Analizując dziś modele numeryczne pola temperatury na najbliższe 7 dni, zauważyłam niepokojący chłód nad Rosją. Chód ten powoli zbliża się do Polski. W ciągu kilku dni "spłynie" z północnego-wschodu, z rejonu Uralu i zachodniej Syberii i wleje się do Europy Środkowej, jak zimna galareta. W związku z tym każdej kolejne nocy mróz będzie większy. W niedzielę rano na Suwalszczyźnie i Podlasiu będzie -17 st., -18 st., w środę rano w tym rejonie będzie ok. -22 st., natomiast w piątek już ok. -30 st., przy gruncie do -36 st.
W ostatnim dwudziestoleciu temperatura w styczniu spadała do -32 st., tak było w 2006 roku w Toruniu i Sulejowie. Ale w 1963 roku w Płocku odnotowano aż -36 st.
Ziemi nie chroni kołdra śniegu
Mróz, który zapanuje w Polsce będzie bardzo niekorzystny zarówno dla ludzi, jak i gospodarki, wszelkich urządzeń elektronicznych. Ale przede wszystkim stanowi niebezpieczeństwo dla zdrowia i życia ludzi oraz zwierząt.

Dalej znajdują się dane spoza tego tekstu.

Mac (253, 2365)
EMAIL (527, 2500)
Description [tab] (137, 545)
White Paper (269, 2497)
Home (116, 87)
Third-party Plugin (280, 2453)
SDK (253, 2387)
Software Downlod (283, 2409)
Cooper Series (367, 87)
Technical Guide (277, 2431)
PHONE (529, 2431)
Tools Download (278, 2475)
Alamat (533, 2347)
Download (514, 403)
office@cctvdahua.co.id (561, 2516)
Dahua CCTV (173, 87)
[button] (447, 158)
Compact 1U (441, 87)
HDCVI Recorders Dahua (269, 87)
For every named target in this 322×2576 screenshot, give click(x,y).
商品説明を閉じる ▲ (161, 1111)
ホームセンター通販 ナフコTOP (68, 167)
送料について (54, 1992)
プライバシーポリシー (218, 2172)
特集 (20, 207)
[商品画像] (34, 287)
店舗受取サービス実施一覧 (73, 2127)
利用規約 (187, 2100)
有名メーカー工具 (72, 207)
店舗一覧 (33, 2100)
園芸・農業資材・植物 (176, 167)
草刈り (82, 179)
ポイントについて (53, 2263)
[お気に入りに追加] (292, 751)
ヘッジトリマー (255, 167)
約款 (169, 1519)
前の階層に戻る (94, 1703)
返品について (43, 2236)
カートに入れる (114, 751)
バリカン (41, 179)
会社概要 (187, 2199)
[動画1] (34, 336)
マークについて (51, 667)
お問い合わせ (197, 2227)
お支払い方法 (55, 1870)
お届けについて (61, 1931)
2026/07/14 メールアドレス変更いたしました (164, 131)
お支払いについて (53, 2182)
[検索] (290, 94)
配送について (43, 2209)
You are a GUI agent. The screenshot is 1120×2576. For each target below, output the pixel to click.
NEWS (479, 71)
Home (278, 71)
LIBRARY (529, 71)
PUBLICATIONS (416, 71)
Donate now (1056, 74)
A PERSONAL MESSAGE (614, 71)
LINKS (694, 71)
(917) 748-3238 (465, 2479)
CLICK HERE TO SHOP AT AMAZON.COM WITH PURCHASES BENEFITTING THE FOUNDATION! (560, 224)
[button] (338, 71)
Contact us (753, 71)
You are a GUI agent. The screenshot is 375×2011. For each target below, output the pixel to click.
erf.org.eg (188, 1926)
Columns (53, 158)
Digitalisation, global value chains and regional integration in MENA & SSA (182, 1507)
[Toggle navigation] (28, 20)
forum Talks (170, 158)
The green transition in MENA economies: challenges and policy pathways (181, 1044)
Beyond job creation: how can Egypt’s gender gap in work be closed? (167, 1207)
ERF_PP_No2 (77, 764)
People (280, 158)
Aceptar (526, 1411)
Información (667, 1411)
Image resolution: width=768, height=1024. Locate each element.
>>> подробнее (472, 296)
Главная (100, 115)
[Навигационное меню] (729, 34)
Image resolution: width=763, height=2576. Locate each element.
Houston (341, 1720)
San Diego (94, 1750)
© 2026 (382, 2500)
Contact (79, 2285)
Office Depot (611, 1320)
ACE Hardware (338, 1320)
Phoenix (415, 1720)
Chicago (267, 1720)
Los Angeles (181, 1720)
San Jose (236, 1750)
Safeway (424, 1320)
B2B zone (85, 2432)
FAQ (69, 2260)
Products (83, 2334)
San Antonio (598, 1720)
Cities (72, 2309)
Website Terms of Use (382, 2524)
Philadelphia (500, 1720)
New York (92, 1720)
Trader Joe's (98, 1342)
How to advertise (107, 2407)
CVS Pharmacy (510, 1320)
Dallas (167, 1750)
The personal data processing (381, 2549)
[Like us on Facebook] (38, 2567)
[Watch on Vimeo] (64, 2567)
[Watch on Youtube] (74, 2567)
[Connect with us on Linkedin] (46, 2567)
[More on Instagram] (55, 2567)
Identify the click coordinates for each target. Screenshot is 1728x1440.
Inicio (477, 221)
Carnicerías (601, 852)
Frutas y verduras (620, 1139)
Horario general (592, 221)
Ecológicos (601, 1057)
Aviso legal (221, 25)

Przy niewielkiej grubości śniegu, który zalega w Polsce, a są miejsca, gdzie tego śniegu brak, ucierpi roślinność, której korzenie niechronione przez kołdrę śniegu, ulegną przemarznięciu. Ucierpieć mogą również śpiące w ziemi zwierzęta. Przed Polską trudne dwa tygodnie.